A well-crafted, multi-channel communication strategy may be another approach that the industry can take. Instead of introducing another proprietary customer-facing interface, such as an applet or web-based chatbot, enterprises should consider leveraging popular social media applications, such as Messenger, WeChat and WhatsApp, and invest in a common AI-enabled backend that can unify and process all client interactions and generate valuable consumer insights. In doing so, enterprises can leverage the expertise of cloud companies, such as Facebook and Tencent, or unified communication service providers such as Cisco and Unified Inbox.

In addition, AI is going to become multi-modal, as mentioned in ABI Research’s multimodal learning report, AI Techniques: Multimodal Learning: Technology Development and Use Case (AN-4955). Multimodal learning in AI will further enrich human-machine interaction, as it will no longer be restricted to speech and text. Images, videos, and even physical touch and senses can be integrated into the entire interaction. This type of interaction is already happening in the robotics industry, whereby collaborative industrial robots can work in conjunction with human employees. Equipped with Red, Green, and Blue (RGB) and Time-of-Flight (ToF) cameras with built-in rule-based or convolutional neural network-based machine vision models, these robots can be taught, configured, and adjusted in accordance with the need of the work process. Of course, most of these interactions are happening in isolated manufacturing environments and handled by trained professionals, unlike consumer devices. Nevertheless, having extra methods to interact with machines will make the user experience even more robust and richer.

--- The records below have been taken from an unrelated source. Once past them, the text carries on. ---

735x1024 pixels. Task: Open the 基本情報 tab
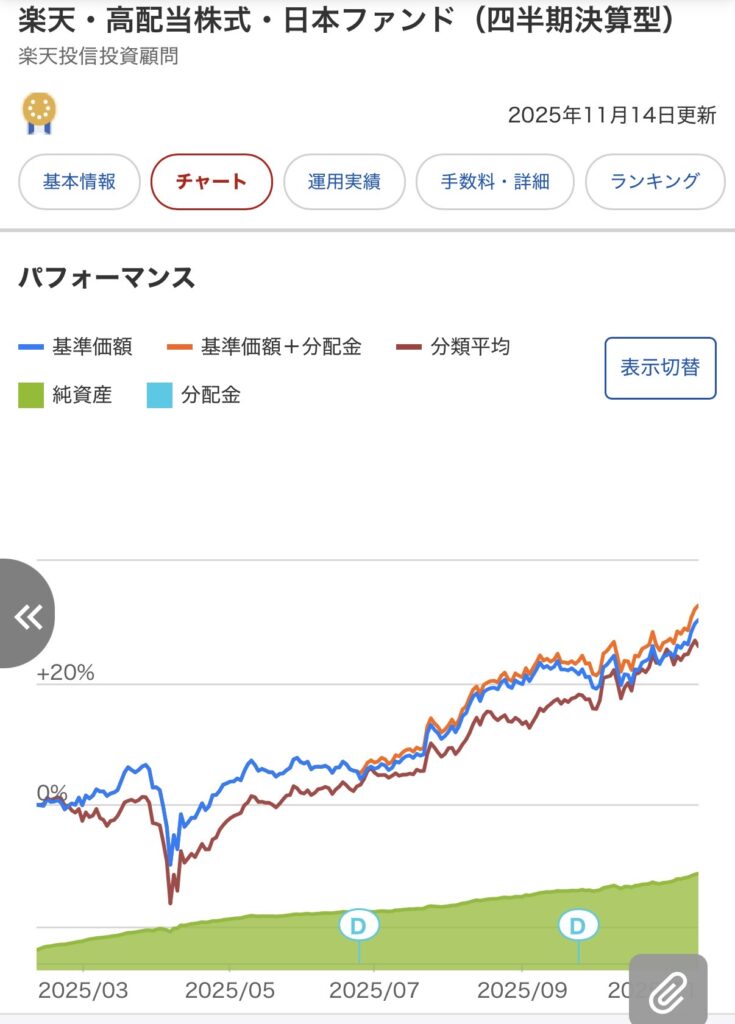click(x=79, y=182)
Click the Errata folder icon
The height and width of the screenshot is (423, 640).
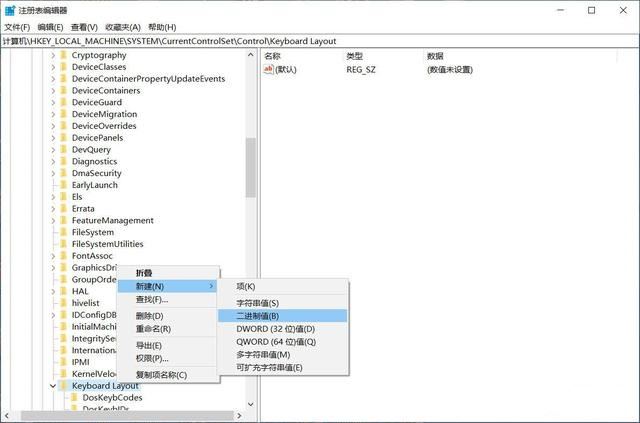tap(63, 208)
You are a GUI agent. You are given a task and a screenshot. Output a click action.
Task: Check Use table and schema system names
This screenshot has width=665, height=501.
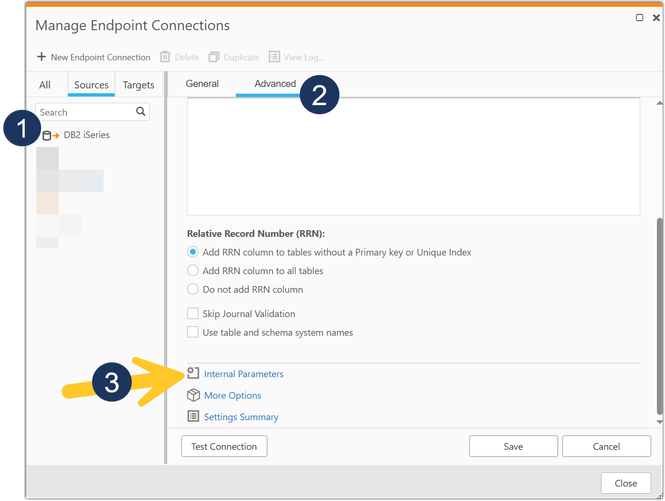(x=194, y=332)
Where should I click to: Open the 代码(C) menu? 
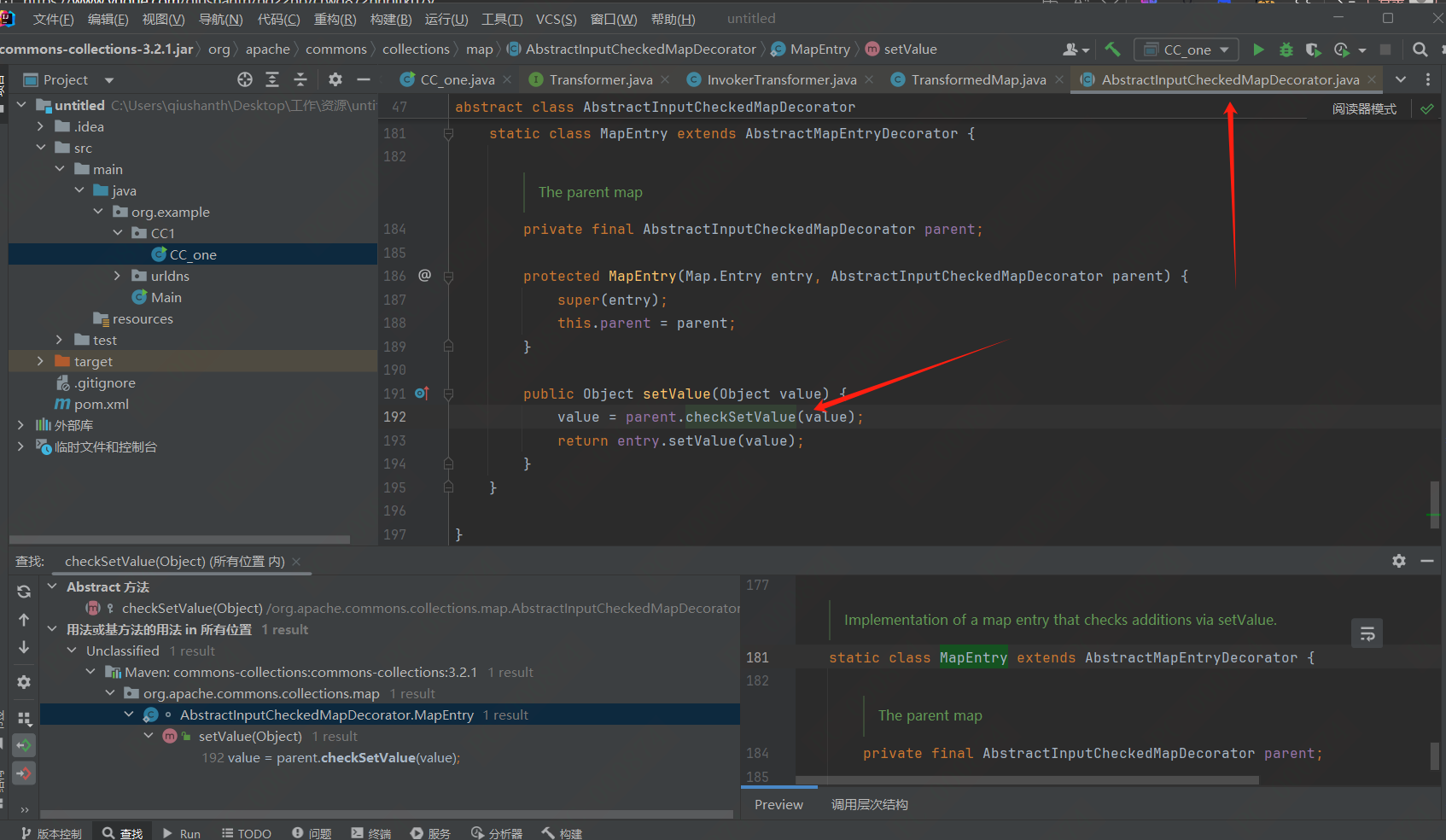pos(278,19)
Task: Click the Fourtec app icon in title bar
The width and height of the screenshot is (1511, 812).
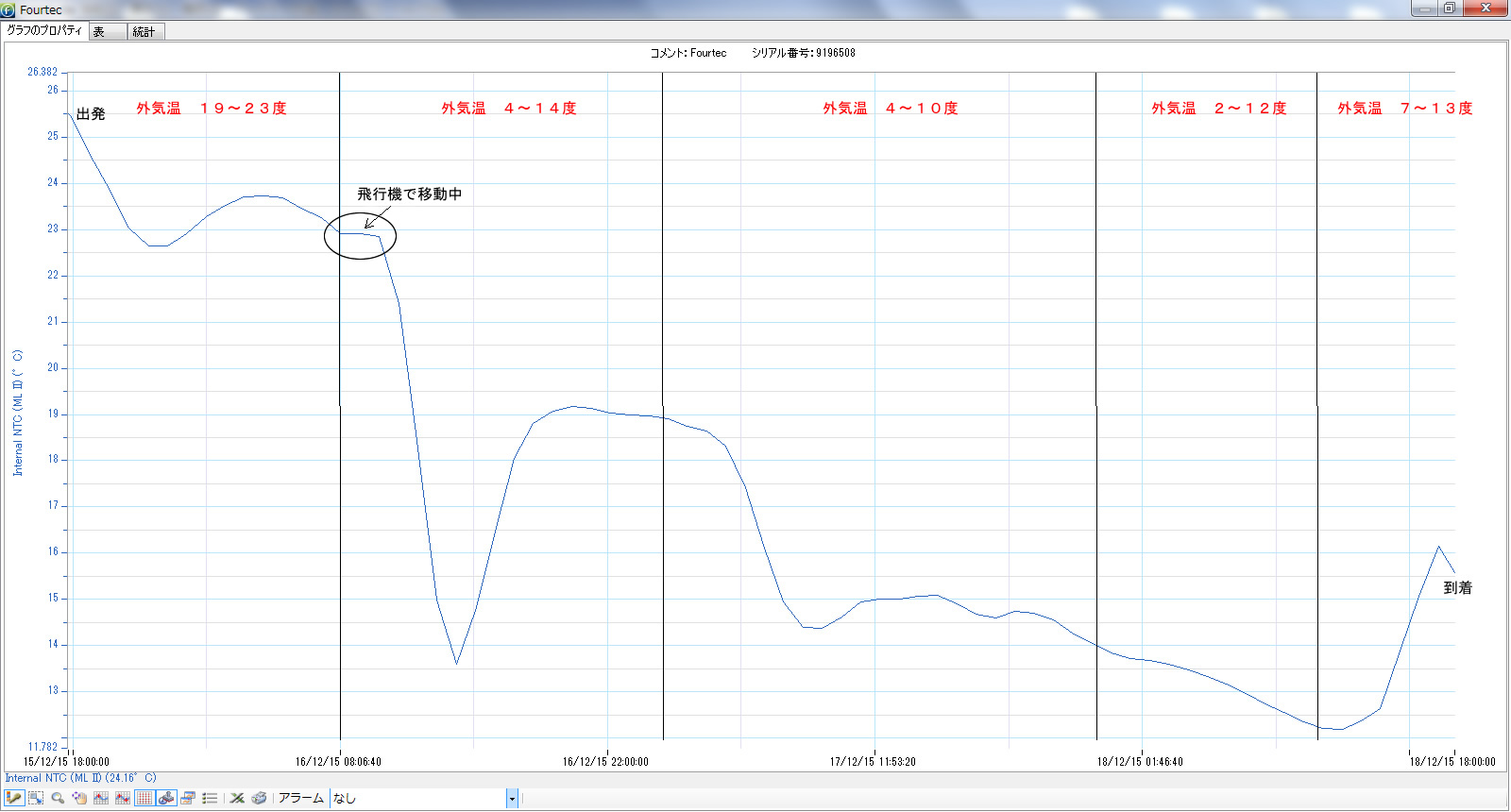Action: [8, 10]
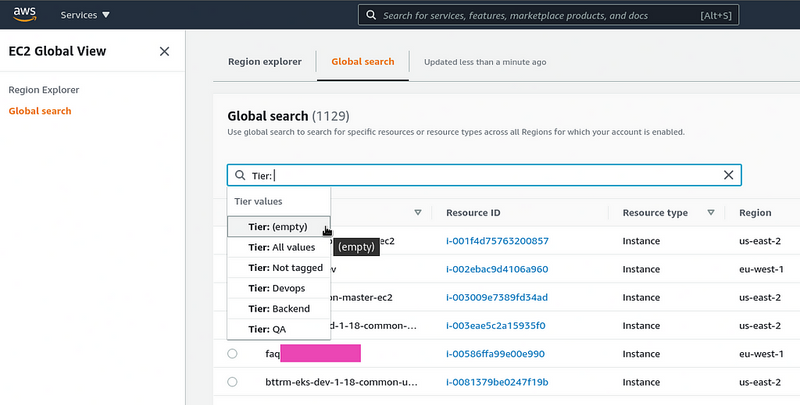Open instance i-00586ffa99e00e990 link
The height and width of the screenshot is (405, 800).
click(x=495, y=354)
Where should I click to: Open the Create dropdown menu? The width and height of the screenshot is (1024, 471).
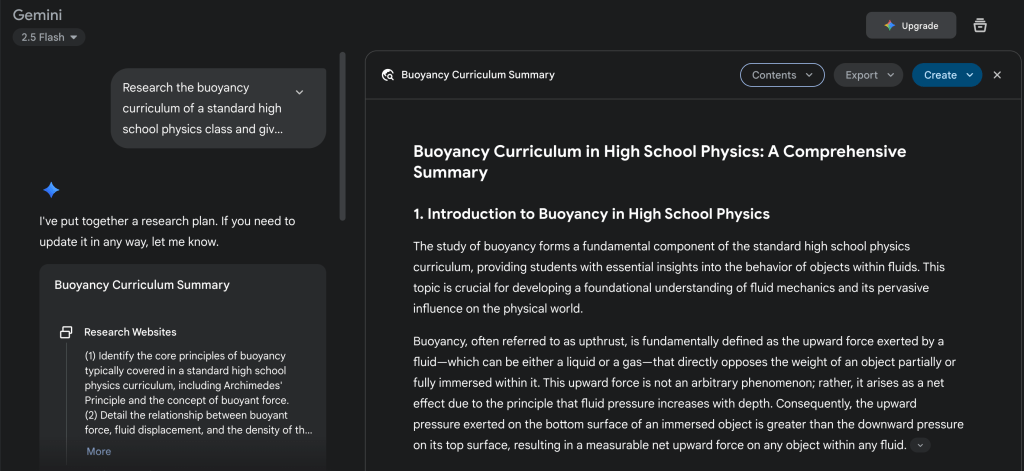[947, 75]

The Industry Needs to Resolve the AI Ethics Challenge


Despite all the advancements, there are significant barriers when it comes to deployment and adoption, and most of them are more ethically than technically oriented. Right now, the entire AI industry is facing a trust deficit. When Google first introduced Duplex, there were many questions surrounding its potential misuses and abuses. Similar links can be drawn between the banning of facial recognition by public agencies in San Francisco and the lack of deployment of Amazon Web Services’ (AWS) Deep Lens in the United States. Similarly, earlier this year, OpenAI unveiled GPT-2, a text generator AI based on unsupervised machine learning that uses a transformer neural network, the impressive text generation capabilities of which have created fear around the development of malevolent chatbots that can scam the general public.

Conversational AI vendors need to be transparent with their human-machine interaction solutions. Any vendor that uses consumer data for AI model training will need to adhere to a common framework for data security, privacy, and protection. AI models deployed by vendors need to be explainable, robust, and incorruptible. The unfortunate episode involving Xiaoice, a Chinese social chatbot from Microsoft, must be avoided by all means. The Microsoft chatbot turned racist and extreme as it engaged with internet trolls, which is the perfect example of unsupervised learning on deep neural network becoming corrupted and failing to abide to social norms. Unfortunately, it will take some time for the industry to agree on a common action plan. In Europe, the General Data Protection Regulation (GDPR) plays a critical role in safeguarding data privacy and preventing abuses, but more AI-focused frameworks are needed. While several countries have released their AI ethical frameworks, such as the United States, the United Kingdom, the European Union, and Singapore, most of the current frameworks have yet to be extended to NLP.

The commercial forces for more robust human-machine interaction will always exist. As mentioned in our previous insight, The American AI Initiative Highlights the Need for AI Governance on a Global Scale (IN-5408), the industry therefore needs to agree on a common framework that governs the safety and ethics aspects of human-machine interaction. It is paramount for end users to know that the human-robot interface they are using are harmless, ethical and comply with all the legal requirements and good industry practices. Until all these roadblocks are cleared, the road toward a seamless and immersive human-machine interface across all devices will remain bumpy.